When Hernandez and his co-investigators bring samples back to their lab, they add a medium called Colilert that helps them estimate the E. coli levels of a water sample. If a sample contains dangerous levels of E. coli, they alert beachgoers on a public website.

The catch? The Colilert method takes up to 24 hours, meaning that Hernandez and his team cannot alert the public to dangerous levels of microbes on the same day that samples were collected.

“When we do post the results publicly, they are actually from the day before,” Hernandez said. “So we want to get more rapid methods.”

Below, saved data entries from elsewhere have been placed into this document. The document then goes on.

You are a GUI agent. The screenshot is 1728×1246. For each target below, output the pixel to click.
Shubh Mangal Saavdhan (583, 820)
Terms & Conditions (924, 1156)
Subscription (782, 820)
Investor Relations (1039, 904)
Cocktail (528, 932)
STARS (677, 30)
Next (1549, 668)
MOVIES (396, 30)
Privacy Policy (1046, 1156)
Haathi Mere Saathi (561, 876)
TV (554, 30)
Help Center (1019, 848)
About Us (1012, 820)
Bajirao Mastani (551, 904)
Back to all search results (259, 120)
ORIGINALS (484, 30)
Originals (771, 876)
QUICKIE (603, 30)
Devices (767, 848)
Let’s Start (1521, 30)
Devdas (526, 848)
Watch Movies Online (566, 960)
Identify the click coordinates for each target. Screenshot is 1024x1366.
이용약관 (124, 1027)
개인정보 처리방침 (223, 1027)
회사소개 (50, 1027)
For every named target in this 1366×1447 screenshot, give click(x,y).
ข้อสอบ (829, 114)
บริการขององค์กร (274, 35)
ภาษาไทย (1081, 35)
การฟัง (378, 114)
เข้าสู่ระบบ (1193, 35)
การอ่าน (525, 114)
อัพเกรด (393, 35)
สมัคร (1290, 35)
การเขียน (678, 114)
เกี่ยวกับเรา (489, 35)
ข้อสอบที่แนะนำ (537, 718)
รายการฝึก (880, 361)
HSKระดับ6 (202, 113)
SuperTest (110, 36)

Hernandez is testing the reliability of two additional methods for E. coli detection: one, called the Rapid Detection method, takes eight to 10 hours to process samples. A second method that Hernandez is testing for his personal thesis, real-time polymerase chain reaction, detects results in six hours or less.

If either of these new methods can be shown to reliably get the same results as the Colilert method, the Beach Monitoring program can significantly increase the speed at which they inform beach-goers about high levels of dangerous microbes in the water.

“We can use this all over and get results a lot faster everywhere,” Hernandez said.